__Problem__.
Turn every line of the records into one numbered list, leaving out the blank lines.

__Record excerpts__.
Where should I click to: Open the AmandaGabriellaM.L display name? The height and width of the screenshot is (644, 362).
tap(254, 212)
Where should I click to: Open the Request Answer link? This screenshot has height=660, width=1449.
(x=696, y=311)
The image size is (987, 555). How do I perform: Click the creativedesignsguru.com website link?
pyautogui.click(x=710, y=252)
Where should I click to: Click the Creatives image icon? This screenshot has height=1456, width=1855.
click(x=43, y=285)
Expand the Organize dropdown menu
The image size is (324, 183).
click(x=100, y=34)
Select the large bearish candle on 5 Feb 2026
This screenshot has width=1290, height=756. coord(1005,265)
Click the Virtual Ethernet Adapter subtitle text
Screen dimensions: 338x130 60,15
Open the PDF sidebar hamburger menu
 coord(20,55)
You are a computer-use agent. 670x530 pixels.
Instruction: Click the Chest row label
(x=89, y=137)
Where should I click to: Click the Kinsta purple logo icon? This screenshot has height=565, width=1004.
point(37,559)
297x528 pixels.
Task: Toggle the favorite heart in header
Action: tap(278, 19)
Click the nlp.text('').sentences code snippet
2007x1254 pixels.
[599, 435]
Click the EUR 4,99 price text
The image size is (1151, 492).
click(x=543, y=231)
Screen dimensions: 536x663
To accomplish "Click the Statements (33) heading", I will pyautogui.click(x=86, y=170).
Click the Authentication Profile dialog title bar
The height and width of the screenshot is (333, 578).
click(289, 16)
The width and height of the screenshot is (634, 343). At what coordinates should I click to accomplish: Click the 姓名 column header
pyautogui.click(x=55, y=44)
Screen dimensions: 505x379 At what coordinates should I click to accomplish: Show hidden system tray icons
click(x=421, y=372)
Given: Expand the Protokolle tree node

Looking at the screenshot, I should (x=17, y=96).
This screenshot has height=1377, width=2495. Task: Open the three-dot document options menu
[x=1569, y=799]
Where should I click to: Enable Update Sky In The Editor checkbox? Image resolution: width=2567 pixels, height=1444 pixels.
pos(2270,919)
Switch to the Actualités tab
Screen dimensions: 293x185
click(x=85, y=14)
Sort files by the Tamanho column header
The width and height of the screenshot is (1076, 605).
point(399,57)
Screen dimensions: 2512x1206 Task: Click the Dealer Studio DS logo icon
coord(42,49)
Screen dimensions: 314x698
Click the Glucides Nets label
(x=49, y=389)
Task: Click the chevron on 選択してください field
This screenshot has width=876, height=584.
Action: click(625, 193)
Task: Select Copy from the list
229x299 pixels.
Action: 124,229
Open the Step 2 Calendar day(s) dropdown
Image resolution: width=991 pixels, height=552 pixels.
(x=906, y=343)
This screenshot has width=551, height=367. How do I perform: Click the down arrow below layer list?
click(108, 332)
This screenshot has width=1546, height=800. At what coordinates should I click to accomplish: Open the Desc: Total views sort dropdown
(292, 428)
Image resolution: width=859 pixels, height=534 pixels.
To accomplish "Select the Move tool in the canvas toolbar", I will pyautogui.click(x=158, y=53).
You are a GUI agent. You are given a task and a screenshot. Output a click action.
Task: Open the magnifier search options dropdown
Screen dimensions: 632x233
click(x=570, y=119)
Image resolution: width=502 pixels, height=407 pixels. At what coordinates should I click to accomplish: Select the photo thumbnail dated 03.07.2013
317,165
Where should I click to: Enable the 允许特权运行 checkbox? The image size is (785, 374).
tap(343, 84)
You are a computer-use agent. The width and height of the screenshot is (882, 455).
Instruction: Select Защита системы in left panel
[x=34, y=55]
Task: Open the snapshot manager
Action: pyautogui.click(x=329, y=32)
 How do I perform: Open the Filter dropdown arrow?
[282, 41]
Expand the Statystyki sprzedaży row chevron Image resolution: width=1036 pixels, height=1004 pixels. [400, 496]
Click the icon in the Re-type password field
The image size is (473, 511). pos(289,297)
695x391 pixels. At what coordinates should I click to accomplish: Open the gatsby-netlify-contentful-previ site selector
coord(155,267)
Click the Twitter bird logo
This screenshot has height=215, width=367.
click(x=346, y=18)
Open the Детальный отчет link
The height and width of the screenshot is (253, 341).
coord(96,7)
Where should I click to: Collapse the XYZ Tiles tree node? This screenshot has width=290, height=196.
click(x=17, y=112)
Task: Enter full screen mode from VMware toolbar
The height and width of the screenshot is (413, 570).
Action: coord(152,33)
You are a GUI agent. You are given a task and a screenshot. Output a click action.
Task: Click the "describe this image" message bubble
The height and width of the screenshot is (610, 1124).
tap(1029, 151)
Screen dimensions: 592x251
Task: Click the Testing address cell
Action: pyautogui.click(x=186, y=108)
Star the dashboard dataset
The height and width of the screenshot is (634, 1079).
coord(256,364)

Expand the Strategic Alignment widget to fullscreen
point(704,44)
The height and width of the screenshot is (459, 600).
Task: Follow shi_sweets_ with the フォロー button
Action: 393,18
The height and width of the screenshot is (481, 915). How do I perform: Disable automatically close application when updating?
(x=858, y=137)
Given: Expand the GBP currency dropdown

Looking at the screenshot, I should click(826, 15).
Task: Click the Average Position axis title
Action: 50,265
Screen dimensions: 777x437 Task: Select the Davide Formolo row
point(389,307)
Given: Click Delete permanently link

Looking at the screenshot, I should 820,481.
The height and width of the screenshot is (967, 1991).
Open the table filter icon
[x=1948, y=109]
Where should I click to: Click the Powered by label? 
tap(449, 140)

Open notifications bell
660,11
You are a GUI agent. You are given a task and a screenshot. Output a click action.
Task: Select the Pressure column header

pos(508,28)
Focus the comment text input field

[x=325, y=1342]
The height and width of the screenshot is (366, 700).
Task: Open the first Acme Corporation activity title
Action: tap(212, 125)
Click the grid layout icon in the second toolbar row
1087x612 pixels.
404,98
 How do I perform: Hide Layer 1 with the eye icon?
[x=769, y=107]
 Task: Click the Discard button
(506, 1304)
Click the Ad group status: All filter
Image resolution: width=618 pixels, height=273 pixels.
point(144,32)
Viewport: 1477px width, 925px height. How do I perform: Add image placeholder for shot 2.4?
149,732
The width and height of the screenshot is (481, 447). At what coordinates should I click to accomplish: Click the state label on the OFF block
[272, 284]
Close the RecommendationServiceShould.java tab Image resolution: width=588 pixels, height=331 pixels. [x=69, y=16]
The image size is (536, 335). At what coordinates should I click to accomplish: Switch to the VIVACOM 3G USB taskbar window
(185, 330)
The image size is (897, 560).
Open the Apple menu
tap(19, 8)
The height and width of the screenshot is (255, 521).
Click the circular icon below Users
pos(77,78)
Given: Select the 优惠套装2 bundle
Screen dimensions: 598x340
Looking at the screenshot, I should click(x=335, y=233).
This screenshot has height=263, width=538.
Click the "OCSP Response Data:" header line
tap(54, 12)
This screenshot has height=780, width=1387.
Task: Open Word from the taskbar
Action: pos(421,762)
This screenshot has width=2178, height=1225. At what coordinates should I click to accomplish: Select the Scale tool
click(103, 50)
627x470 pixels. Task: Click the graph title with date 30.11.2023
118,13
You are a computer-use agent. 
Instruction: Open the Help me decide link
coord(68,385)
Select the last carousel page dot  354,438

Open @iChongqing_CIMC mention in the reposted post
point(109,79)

__Result for this exercise__.
1. Where should I click to: Open the AmandaGabriellaM.L display name? The height and width of the screenshot is (644, 362).
2. tap(254, 212)
3. Where should I click to: Open the Request Answer link? This screenshot has height=660, width=1449.
4. (x=696, y=311)
5. The image size is (987, 555). How do I perform: Click the creativedesignsguru.com website link?
6. pyautogui.click(x=710, y=252)
7. Where should I click to: Click the Creatives image icon? This screenshot has height=1456, width=1855.
8. click(x=43, y=285)
9. Expand the Organize dropdown menu
10. The image size is (324, 183).
11. click(x=100, y=34)
12. Select the large bearish candle on 5 Feb 2026
13. This screenshot has width=1290, height=756. coord(1005,265)
14. Click the Virtual Ethernet Adapter subtitle text
15. Screen dimensions: 338x130 60,15
16. Open the PDF sidebar hamburger menu
17.  coord(20,55)
18. You are a computer-use agent. 670x530 pixels.
19. Instruction: Click the Chest row label
20. (x=89, y=137)
21. Where should I click to: Click the Kinsta purple logo icon? This screenshot has height=565, width=1004.
22. point(37,559)
23. 297x528 pixels.
24. Task: Toggle the favorite heart in header
25. Action: tap(278, 19)
26. Click the nlp.text('').sentences code snippet
27. 2007x1254 pixels.
28. [599, 435]
29. Click the EUR 4,99 price text
30. The image size is (1151, 492).
31. click(x=543, y=231)
32. Screen dimensions: 536x663
33. To accomplish "Click the Statements (33) heading", I will pyautogui.click(x=86, y=170).
34. Click the Authentication Profile dialog title bar
35. The height and width of the screenshot is (333, 578).
36. click(289, 16)
37. The width and height of the screenshot is (634, 343). At what coordinates should I click to accomplish: Click the 姓名 column header
38. pyautogui.click(x=55, y=44)
39. Screen dimensions: 505x379 At what coordinates should I click to accomplish: Show hidden system tray icons
40. click(x=421, y=372)
41. Given: Expand the Protokolle tree node
42. Looking at the screenshot, I should (x=17, y=96).
43. This screenshot has height=1377, width=2495. Task: Open the three-dot document options menu
44. [x=1569, y=799]
45. Where should I click to: Enable Update Sky In The Editor checkbox? Image resolution: width=2567 pixels, height=1444 pixels.
46. pos(2270,919)
47. Switch to the Actualités tab
48. Screen dimensions: 293x185
49. click(x=85, y=14)
50. Sort files by the Tamanho column header
51. The width and height of the screenshot is (1076, 605).
52. point(399,57)
53. Screen dimensions: 2512x1206 Task: Click the Dealer Studio DS logo icon
54. coord(42,49)
55. Screen dimensions: 314x698
56. Click the Glucides Nets label
57. (x=49, y=389)
58. Task: Click the chevron on 選択してください field
59. This screenshot has width=876, height=584.
60. Action: click(625, 193)
61. Task: Select Copy from the list
62. 229x299 pixels.
63. Action: 124,229
64. Open the Step 2 Calendar day(s) dropdown
65. Image resolution: width=991 pixels, height=552 pixels.
66. (x=906, y=343)
67. This screenshot has width=551, height=367. How do I perform: Click the down arrow below layer list?
68. click(108, 332)
69. This screenshot has width=1546, height=800. At what coordinates should I click to accomplish: Open the Desc: Total views sort dropdown
70. (292, 428)
71. Image resolution: width=859 pixels, height=534 pixels.
72. To accomplish "Select the Move tool in the canvas toolbar", I will pyautogui.click(x=158, y=53).
73. You are a GUI agent. You are given a task and a screenshot. Output a click action.
74. Task: Open the magnifier search options dropdown
75. Screen dimensions: 632x233
76. click(x=570, y=119)
77. Image resolution: width=502 pixels, height=407 pixels. At what coordinates should I click to accomplish: Select the photo thumbnail dated 03.07.2013
78. 317,165
79. Where should I click to: Enable the 允许特权运行 checkbox? The image size is (785, 374).
80. tap(343, 84)
81. You are a computer-use agent. The width and height of the screenshot is (882, 455).
82. Instruction: Select Защита системы in left panel
83. [x=34, y=55]
84. Task: Open the snapshot manager
85. Action: pyautogui.click(x=329, y=32)
86.  How do I perform: Open the Filter dropdown arrow?
87. [282, 41]
88. Expand the Statystyki sprzedaży row chevron Image resolution: width=1036 pixels, height=1004 pixels. [400, 496]
89. Click the icon in the Re-type password field
90. The image size is (473, 511). pos(289,297)
91. 695x391 pixels. At what coordinates should I click to accomplish: Open the gatsby-netlify-contentful-previ site selector
92. coord(155,267)
93. Click the Twitter bird logo
94. This screenshot has height=215, width=367.
95. click(x=346, y=18)
96. Open the Детальный отчет link
97. The height and width of the screenshot is (253, 341).
98. coord(96,7)
99. Where should I click to: Collapse the XYZ Tiles tree node? This screenshot has width=290, height=196.
100. click(x=17, y=112)
101. Task: Enter full screen mode from VMware toolbar
102. The height and width of the screenshot is (413, 570).
103. Action: coord(152,33)
104. You are a GUI agent. You are given a task and a screenshot. Output a click action.
105. Task: Click the "describe this image" message bubble
106. The height and width of the screenshot is (610, 1124).
107. tap(1029, 151)
108. Screen dimensions: 592x251
109. Task: Click the Testing address cell
110. Action: pyautogui.click(x=186, y=108)
111. Star the dashboard dataset
112. The height and width of the screenshot is (634, 1079).
113. coord(256,364)
114. Expand the Strategic Alignment widget to fullscreen
115. point(704,44)
116. The height and width of the screenshot is (459, 600).
117. Task: Follow shi_sweets_ with the フォロー button
118. Action: 393,18
119. The height and width of the screenshot is (481, 915). How do I perform: Disable automatically close application when updating?
120. (x=858, y=137)
121. Given: Expand the GBP currency dropdown
122. Looking at the screenshot, I should click(826, 15).
123. Task: Click the Average Position axis title
124. Action: 50,265
125. Screen dimensions: 777x437 Task: Select the Davide Formolo row
126. point(389,307)
127. Given: Click Delete permanently link
128. Looking at the screenshot, I should 820,481.
129. The height and width of the screenshot is (967, 1991).
130. Open the table filter icon
131. [x=1948, y=109]
132. Where should I click to: Click the Powered by label? 
133. tap(449, 140)
134. Open notifications bell
135. 660,11
136. You are a GUI agent. You are given a task and a screenshot. Output a click action.
137. Task: Select the Pressure column header
138. pos(508,28)
139. Focus the comment text input field
140. [x=325, y=1342]
141. The height and width of the screenshot is (366, 700).
142. Task: Open the first Acme Corporation activity title
143. Action: tap(212, 125)
144. Click the grid layout icon in the second toolbar row
145. 1087x612 pixels.
146. 404,98
147.  How do I perform: Hide Layer 1 with the eye icon?
148. [x=769, y=107]
149.  Task: Click the Discard button
150. (506, 1304)
151. Click the Ad group status: All filter
152. Image resolution: width=618 pixels, height=273 pixels.
153. point(144,32)
154. Viewport: 1477px width, 925px height. How do I perform: Add image placeholder for shot 2.4?
155. 149,732
156. The width and height of the screenshot is (481, 447). At what coordinates should I click to accomplish: Click the state label on the OFF block
157. [272, 284]
158. Close the RecommendationServiceShould.java tab Image resolution: width=588 pixels, height=331 pixels. [x=69, y=16]
159. The image size is (536, 335). At what coordinates should I click to accomplish: Switch to the VIVACOM 3G USB taskbar window
160. (185, 330)
161. The image size is (897, 560).
162. Open the Apple menu
163. tap(19, 8)
164. The height and width of the screenshot is (255, 521).
165. Click the circular icon below Users
166. pos(77,78)
167. Given: Select the 优惠套装2 bundle
168. Screen dimensions: 598x340
169. Looking at the screenshot, I should click(x=335, y=233).
170. This screenshot has height=263, width=538.
171. Click the "OCSP Response Data:" header line
172. tap(54, 12)
173. This screenshot has height=780, width=1387.
174. Task: Open Word from the taskbar
175. Action: pos(421,762)
176. This screenshot has width=2178, height=1225. At what coordinates should I click to accomplish: Select the Scale tool
177. click(103, 50)
178. 627x470 pixels. Task: Click the graph title with date 30.11.2023
179. 118,13
180. You are a computer-use agent. 
181. Instruction: Open the Help me decide link
182. coord(68,385)
183. Select the last carousel page dot  354,438
184. Open @iChongqing_CIMC mention in the reposted post
185. point(109,79)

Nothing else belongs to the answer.